Reign the Earth (The Elementae #1)(101)



She wore a dirty dress that might have been blue to start with, and part of her hair was cut off, revealing wounds that had been stitched up on her head. One arm was splayed out, and her skin was an indecipherable mass of bruising, blood, and cuts. Blood puddled beneath her on the ground.

I stopped looking at her long enough to notice six or more doors around the circle where the girl was.

One guard strode ahead of us to open a door directly behind the girl’s head, and the guard holding me walked in and put me gently down on a hard bench with a pillow and a thin, small blanket.

“Get the quaesitori,” Calix said, standing in the doorway.

The guard left without a word, and I didn’t move, glancing at Calix before staring at the wall.

“Comfortable?” Calix snarled.

I shifted my hips a little, but it hurt, and I stopped moving.

“You’re going to die in here,” Calix told me. “But not before I discover all your secrets. You are the first sorceress who can command the earth that I’ve ever seen. And before you die, I will know everything there is to know.”

“You are your own end,” I whispered. “You have struck out against the desert. Against your queen. Your people will revolt, and they will unseat you. They will kill you.”

“Really?” he snarled. “They never seemed to mind before.”

I stared at the wall. I wanted to ask him what he meant, but he wanted to tell me. He wanted to gloat about his sick deeds, and I wouldn’t play into such desires, even now, when I had nothing.
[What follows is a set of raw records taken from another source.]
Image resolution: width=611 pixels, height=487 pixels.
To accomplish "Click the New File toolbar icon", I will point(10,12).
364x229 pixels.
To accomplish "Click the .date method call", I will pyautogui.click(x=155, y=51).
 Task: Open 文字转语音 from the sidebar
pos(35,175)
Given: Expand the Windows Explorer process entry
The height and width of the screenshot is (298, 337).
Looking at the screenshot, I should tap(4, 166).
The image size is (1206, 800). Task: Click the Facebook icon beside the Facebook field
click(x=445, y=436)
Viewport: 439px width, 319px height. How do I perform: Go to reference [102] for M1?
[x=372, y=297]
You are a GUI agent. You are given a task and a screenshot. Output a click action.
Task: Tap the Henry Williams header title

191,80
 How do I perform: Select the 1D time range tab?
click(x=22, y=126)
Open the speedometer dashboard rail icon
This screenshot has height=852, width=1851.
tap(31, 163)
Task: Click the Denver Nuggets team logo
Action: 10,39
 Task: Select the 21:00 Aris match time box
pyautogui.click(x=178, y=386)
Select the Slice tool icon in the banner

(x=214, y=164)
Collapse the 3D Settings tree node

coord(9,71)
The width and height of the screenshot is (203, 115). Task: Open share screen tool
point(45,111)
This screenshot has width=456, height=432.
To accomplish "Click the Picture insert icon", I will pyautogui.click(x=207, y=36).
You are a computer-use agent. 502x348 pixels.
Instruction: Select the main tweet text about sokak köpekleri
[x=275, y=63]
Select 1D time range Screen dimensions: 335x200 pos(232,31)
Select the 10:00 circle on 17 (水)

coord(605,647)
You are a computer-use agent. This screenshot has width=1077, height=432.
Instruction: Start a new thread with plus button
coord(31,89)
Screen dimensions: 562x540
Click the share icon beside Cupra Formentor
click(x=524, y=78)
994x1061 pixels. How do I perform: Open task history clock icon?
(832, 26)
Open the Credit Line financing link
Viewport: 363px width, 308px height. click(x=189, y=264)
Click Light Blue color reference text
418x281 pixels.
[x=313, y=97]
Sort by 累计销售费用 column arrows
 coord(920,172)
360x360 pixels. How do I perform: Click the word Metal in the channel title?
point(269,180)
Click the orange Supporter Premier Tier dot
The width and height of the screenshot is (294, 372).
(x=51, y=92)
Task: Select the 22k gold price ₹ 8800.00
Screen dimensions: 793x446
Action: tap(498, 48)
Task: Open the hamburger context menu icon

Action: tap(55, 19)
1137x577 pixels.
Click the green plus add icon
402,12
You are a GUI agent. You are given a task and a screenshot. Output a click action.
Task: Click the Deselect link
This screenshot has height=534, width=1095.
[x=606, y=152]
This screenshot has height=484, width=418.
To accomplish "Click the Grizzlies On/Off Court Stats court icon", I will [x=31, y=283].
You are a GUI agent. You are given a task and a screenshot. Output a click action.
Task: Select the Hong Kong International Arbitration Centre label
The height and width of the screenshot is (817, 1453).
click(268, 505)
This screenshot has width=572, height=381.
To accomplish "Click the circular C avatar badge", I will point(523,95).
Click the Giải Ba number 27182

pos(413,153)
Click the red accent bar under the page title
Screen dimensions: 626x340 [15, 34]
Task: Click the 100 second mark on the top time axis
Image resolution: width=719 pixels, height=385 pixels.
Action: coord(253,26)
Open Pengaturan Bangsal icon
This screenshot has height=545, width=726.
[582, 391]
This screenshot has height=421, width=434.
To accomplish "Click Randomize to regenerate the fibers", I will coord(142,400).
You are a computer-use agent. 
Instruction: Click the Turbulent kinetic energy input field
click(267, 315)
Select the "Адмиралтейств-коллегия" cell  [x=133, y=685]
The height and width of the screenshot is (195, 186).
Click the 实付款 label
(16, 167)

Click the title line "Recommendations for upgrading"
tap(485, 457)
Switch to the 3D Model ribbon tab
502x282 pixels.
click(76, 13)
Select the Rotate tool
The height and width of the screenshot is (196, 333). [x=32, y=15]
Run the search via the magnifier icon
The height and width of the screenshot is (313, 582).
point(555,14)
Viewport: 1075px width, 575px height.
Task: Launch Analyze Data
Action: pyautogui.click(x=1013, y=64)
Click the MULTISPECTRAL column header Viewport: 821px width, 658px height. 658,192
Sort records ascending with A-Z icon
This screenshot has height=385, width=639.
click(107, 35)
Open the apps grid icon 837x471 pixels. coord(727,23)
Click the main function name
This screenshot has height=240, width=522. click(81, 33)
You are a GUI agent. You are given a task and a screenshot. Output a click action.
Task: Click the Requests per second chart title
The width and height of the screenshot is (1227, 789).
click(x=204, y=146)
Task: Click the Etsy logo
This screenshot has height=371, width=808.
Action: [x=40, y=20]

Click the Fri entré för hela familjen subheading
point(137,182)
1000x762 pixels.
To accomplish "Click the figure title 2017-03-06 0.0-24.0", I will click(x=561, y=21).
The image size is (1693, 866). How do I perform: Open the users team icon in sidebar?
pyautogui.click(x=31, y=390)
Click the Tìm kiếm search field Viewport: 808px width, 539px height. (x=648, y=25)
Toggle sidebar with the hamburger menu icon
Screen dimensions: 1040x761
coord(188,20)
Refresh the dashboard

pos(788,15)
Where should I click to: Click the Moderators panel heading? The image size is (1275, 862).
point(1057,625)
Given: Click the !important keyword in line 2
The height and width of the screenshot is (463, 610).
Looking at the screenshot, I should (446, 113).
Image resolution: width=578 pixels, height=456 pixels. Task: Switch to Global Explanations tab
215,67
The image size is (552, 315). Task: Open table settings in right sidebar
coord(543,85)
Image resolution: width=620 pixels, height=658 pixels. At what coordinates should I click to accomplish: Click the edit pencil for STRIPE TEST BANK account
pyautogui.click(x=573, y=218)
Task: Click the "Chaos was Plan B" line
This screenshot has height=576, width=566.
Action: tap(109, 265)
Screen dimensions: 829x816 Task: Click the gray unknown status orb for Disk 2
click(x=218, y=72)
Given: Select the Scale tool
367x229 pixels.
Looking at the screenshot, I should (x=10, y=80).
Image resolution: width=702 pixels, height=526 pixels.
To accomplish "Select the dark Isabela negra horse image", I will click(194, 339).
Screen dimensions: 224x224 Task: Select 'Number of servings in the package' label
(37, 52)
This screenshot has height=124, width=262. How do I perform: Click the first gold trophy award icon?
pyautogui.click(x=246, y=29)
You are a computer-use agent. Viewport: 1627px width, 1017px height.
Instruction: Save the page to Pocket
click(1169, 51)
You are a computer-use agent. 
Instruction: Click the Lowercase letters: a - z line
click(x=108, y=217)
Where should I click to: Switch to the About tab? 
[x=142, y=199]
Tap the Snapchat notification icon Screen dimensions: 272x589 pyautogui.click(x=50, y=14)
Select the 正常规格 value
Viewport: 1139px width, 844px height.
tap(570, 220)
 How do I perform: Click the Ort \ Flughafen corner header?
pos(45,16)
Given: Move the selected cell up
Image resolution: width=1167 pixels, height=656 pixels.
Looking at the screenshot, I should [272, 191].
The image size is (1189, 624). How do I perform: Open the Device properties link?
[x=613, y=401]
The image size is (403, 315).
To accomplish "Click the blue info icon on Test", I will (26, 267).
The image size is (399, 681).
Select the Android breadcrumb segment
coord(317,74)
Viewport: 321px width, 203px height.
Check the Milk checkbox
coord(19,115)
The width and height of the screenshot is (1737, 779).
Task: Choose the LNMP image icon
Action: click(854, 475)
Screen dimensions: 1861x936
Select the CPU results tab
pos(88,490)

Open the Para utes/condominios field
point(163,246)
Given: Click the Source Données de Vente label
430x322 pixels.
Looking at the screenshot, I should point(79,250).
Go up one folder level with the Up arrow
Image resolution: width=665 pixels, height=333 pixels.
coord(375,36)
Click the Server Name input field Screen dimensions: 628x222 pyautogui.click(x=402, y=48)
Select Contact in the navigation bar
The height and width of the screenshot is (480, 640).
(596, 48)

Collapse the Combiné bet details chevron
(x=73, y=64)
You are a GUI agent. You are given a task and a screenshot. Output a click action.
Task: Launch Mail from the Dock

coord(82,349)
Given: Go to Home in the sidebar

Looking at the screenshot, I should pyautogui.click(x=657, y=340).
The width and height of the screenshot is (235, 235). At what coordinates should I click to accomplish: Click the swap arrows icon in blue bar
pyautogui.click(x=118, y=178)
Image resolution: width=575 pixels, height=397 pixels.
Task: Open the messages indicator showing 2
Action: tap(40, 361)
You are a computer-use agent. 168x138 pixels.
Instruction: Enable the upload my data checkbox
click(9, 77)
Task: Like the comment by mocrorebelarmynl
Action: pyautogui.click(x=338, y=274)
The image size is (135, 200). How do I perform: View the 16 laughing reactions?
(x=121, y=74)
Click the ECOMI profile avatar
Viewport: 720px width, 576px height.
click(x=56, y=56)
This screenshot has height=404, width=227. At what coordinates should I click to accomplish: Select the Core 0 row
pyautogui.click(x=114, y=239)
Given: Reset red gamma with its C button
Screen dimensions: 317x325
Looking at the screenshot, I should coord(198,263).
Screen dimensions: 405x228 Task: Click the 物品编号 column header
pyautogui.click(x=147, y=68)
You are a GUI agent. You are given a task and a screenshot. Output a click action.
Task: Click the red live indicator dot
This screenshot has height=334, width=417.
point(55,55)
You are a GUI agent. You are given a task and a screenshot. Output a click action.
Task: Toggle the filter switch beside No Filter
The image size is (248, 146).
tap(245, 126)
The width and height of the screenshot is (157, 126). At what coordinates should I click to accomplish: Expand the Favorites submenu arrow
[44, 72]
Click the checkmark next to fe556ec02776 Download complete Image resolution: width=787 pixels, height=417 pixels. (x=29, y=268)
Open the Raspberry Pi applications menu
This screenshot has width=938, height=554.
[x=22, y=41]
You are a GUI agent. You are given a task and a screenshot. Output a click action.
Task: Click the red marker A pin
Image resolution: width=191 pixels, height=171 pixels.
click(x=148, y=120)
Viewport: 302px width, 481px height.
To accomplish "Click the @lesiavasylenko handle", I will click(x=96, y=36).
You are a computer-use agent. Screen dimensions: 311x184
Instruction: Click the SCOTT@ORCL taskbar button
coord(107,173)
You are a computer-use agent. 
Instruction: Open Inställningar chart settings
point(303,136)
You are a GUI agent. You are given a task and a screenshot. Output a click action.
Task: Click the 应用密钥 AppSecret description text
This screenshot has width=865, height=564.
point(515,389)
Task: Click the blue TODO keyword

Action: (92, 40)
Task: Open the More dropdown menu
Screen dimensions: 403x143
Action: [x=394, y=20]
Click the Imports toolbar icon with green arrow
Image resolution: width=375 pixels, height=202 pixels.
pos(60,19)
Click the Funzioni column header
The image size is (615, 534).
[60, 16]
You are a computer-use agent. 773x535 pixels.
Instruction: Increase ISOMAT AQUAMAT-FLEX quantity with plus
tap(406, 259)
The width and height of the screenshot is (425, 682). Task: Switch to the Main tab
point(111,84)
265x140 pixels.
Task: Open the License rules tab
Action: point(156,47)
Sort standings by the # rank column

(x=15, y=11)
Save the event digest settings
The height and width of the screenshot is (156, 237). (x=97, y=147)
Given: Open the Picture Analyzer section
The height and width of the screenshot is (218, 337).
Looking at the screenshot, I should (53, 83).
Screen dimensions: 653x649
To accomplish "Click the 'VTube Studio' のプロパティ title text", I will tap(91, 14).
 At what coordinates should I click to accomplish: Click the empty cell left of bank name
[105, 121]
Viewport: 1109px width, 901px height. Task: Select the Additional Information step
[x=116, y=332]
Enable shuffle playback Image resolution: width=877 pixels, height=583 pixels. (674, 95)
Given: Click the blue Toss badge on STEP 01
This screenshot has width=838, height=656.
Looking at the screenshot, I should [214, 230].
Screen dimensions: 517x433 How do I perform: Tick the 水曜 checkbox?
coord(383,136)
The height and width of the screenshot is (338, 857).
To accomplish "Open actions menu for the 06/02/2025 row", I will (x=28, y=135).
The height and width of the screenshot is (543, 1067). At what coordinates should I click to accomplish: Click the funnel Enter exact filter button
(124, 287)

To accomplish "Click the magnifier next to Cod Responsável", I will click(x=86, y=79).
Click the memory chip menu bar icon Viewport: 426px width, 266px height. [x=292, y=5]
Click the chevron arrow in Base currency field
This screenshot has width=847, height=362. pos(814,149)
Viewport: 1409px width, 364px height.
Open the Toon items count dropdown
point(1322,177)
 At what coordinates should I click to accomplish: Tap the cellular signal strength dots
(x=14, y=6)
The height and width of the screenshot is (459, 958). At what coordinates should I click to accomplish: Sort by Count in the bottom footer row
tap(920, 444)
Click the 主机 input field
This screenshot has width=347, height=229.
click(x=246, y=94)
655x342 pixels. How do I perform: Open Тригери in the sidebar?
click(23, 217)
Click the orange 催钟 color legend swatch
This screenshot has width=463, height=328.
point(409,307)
“My king,” someone murmured, and Calix stepped aside. A man in black robes came into the room, and his eyes swept over me, slow and assessing. “I will examine her, my king.”

“I’ll stay,” Calix said, not leaving the open doorway.

“My queen,” the man said, dragging a stool to the bed. “Could you lie on your back?”

“If you think I’ll let you touch me, you’re mad,” I snapped.

“I mean only to see if your baby is alive,” he said. “I’ve been well trained in such arts.”

My body shook, but that if—if my baby was alive—made me put aside my fears and indignity. I lay flat on my back, and he put his hands under my skirt. I wanted to shut my eyes, but instead I looked at Calix, tears coming out of my eyes as the man told me my body had ruptured and the baby couldn’t survive like that. When he took his hands away, I shut my eyes, curling toward the wall.

“Very well,” Calix said. “Dress her shoulder. Feed her something. She will need her strength for later.”


I shut my eyes and must have slept for a while, but it never felt like sleep. It felt just like being awake, the same numbness, the same pain, only that I was in darkness.

But I woke with a start, jumping to the door. There was a tiny grate that was too high for me to see out of, but I could hear a girl—the same girl? I had no way of knowing—wailing in pain.

“Again, Dara!” I heard a male voice yell. She cried out again, and it trailed off into piteous sobs. Dara. The girl from the ship on the communes, the girl whom my husband promised to try fairly. A girl he’d clearly been experimenting on for as long as he promised me he hadn’t.

“Again!” The answering scream was different, more raw, like she had reached a new level of pain.

“Again!”

I fell back from the door as, instead of a scream, a ball of fire rose up in the chamber, blazing fast and extinguishing.

“Write that down,” I heard a man murmur.

I couldn’t sleep the rest of the night. The screams ended not long after that, but there were still grunts, shuffles, noises that haunted me.

Six doors, at least. I wondered how many of us he had to torture. I wondered where my brothers were, mourning without me. I wondered if anyone was able to burn the bodies of my family so they could return to the Skies.

I wondered how I was supposed to return a child to the Skies when there was nothing to burn.


Hours later, a guard opened my door. “Come,” he said, and gave me a cloth and a chip of soap. There were other women coming out of their cells, and one young man who, for a wild moment, I thought was my brother Aiden.

It wasn’t, of course. I would never see Aiden’s face again, and imagining him into this hell didn’t change that.

The guards led us deeper into the rock. I heard the rushing water before I saw it, and they led us into an underground river. The others didn’t need to be told what to do. They took off their clothes, putting them in neat piles, and waded into the water.

Slowly, I followed their example, glancing at their bodies without trying to be rude. I saw scars before I could really look at faces; long, thin lines from a whip, or maybe a knife. Long, deep wounds that were crusted with blood. Missing hair, missing fingers, missing eyes.

My skin could barely feel the cold as I stepped into the water. The river was moving fast enough that it plucked painfully at the things crusted to my skin, peeling the day before away without my consent.

“You’re the queen,” one said, looking at me. She was small, everything about her tiny, with dark hair that was long and knotted. She covered herself up, like suddenly this made our nudity inappropriate. “What—what are you—you’re the queen,” she said again.

A taller, older woman touched the girl’s shoulder, and I saw her hand was missing two fingers, raw red stumps where they used to be. “And just the same as us, it seems. I’m Iona,” she said softly to me.